GIVEN REQUEST:
Retype the lines of the material below, starting with the line that contains "Where should I" and continuing through the line that contains "Looking at the". Omit the pictures from your answer.

SUPPLIED INFORMATION:
____

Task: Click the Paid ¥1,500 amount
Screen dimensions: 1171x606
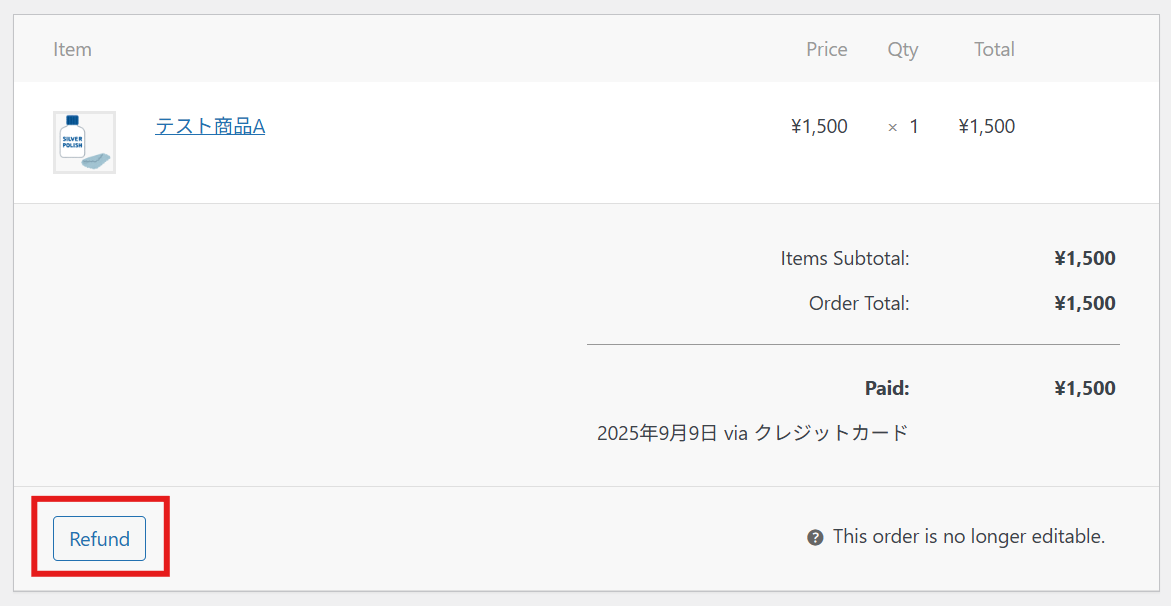Action: pyautogui.click(x=1084, y=388)
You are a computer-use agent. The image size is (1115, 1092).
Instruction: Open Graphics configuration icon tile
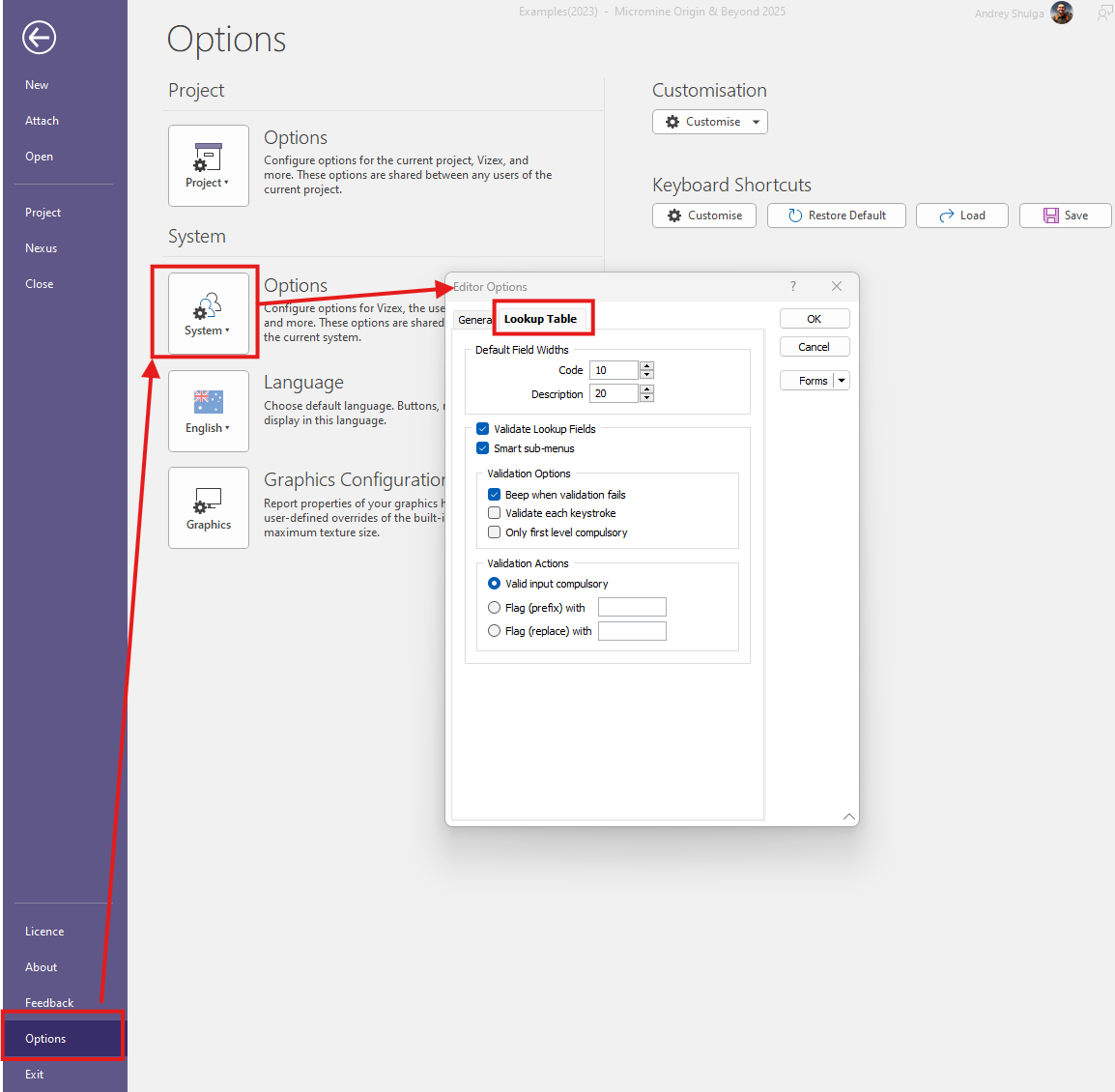pos(208,507)
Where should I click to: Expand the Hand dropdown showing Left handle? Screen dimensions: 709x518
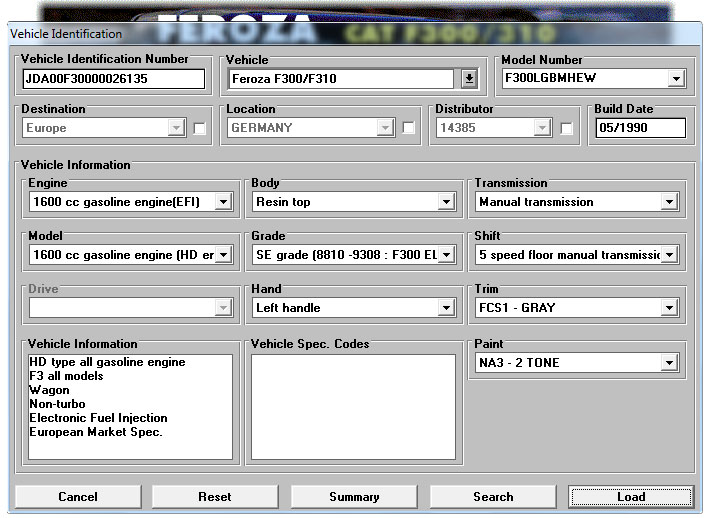[446, 308]
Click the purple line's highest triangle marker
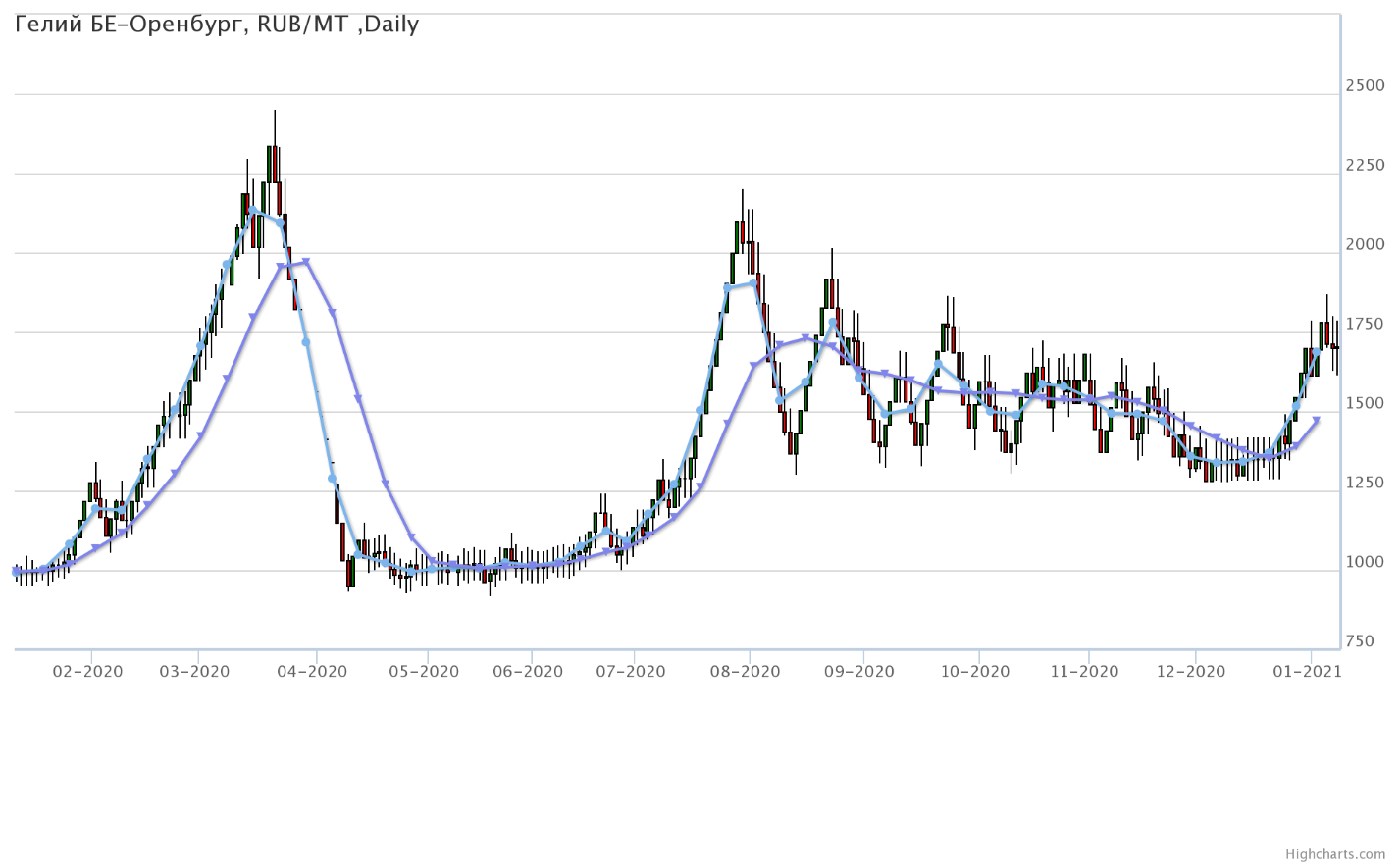The height and width of the screenshot is (866, 1400). click(306, 262)
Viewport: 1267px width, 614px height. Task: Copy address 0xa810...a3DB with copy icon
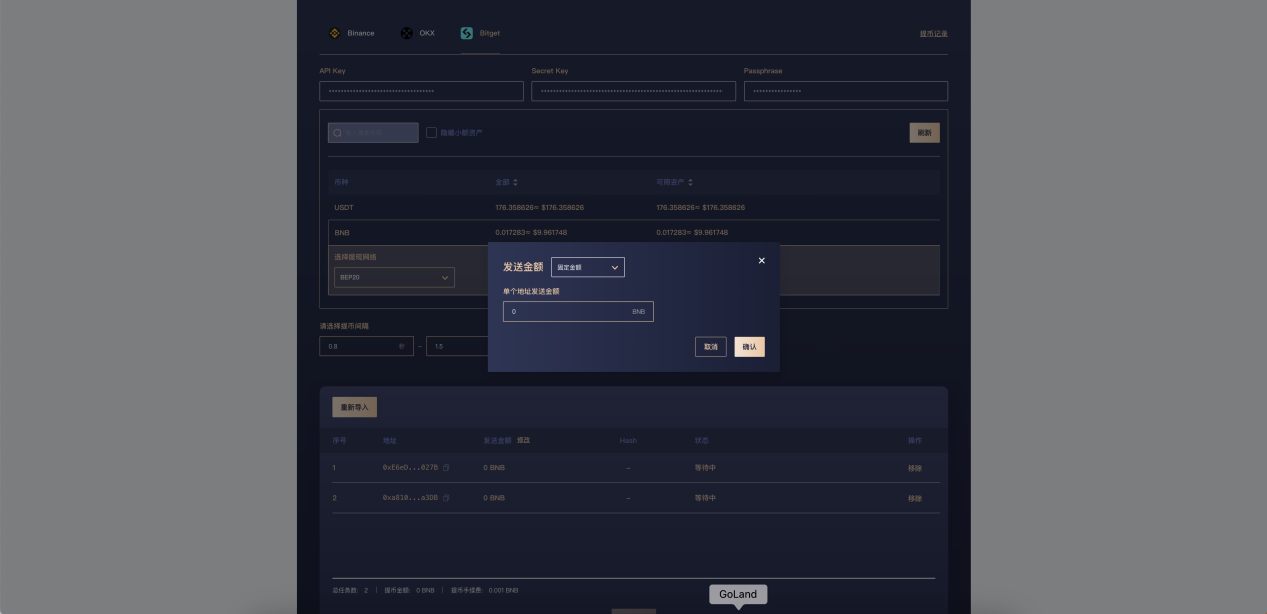click(447, 498)
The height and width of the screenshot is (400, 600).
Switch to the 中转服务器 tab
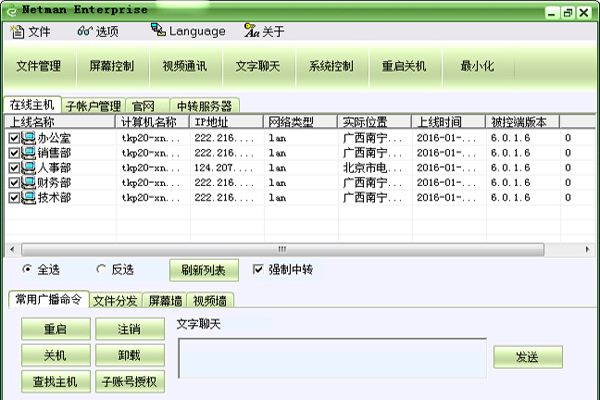(203, 106)
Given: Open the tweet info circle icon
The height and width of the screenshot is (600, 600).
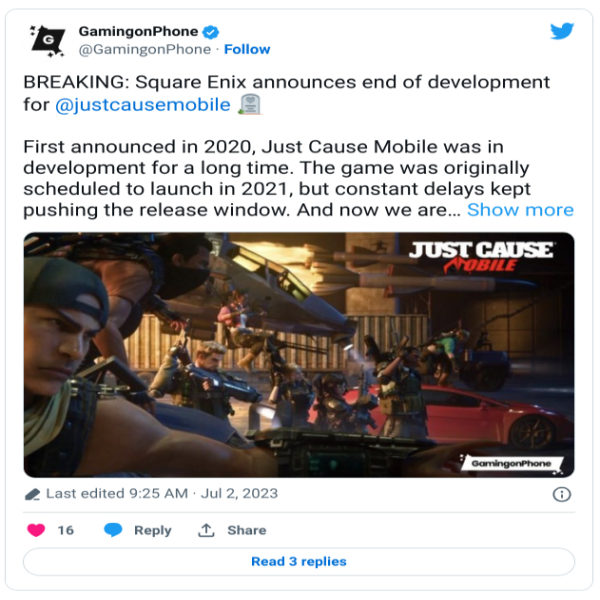Looking at the screenshot, I should click(562, 494).
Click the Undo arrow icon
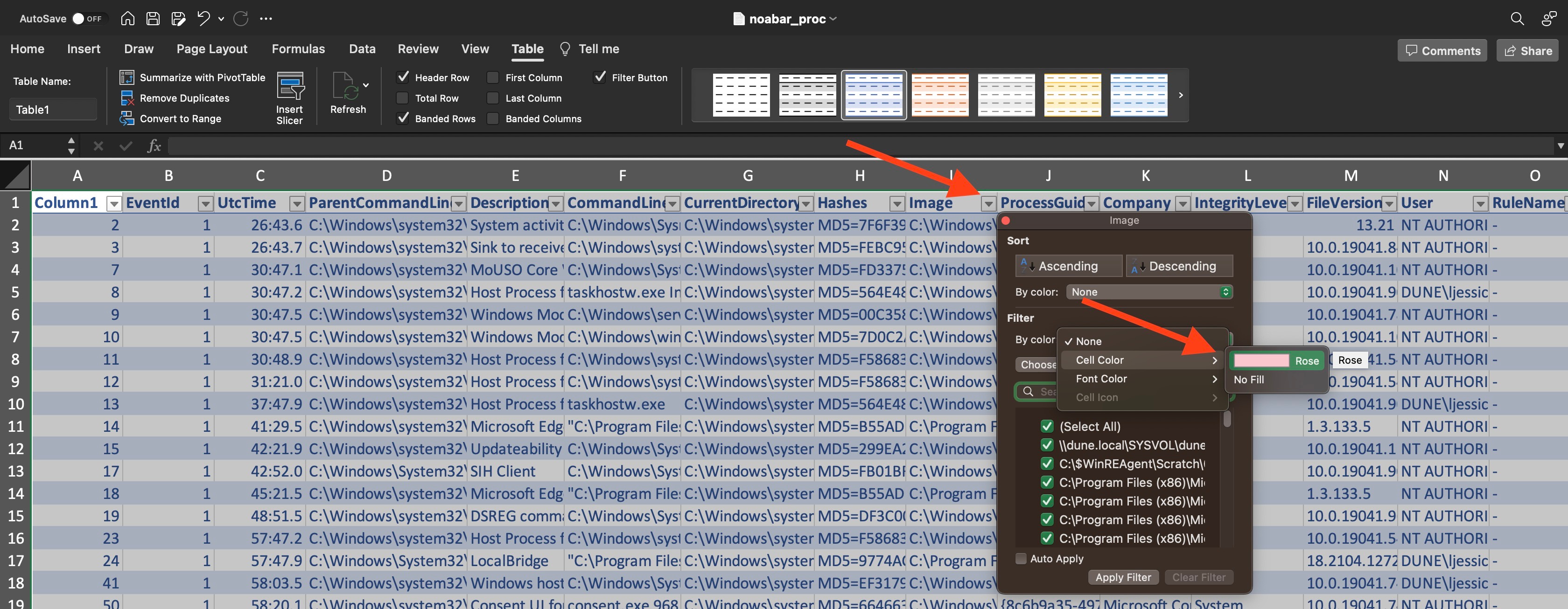 click(203, 18)
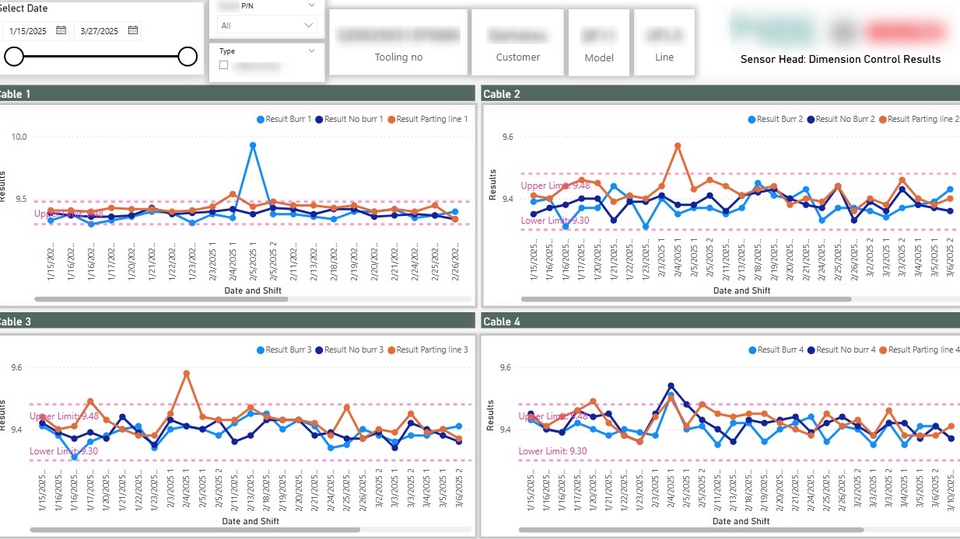Collapse the P/N slicer header chevron
The height and width of the screenshot is (539, 960).
point(312,5)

____

WRITTEN ANSWER:
Where should I click to: Expand the Hand dropdown showing Left handle? Screen dimensions: 709x518
[446, 308]
Click the purple line's highest triangle marker
The height and width of the screenshot is (866, 1400). click(306, 262)
Viewport: 1267px width, 614px height. Task: Copy address 0xa810...a3DB with copy icon
click(447, 498)
The height and width of the screenshot is (400, 600).
Switch to the 中转服务器 tab
(203, 106)
Given: Open the tweet info circle icon
The height and width of the screenshot is (600, 600).
Looking at the screenshot, I should click(562, 494).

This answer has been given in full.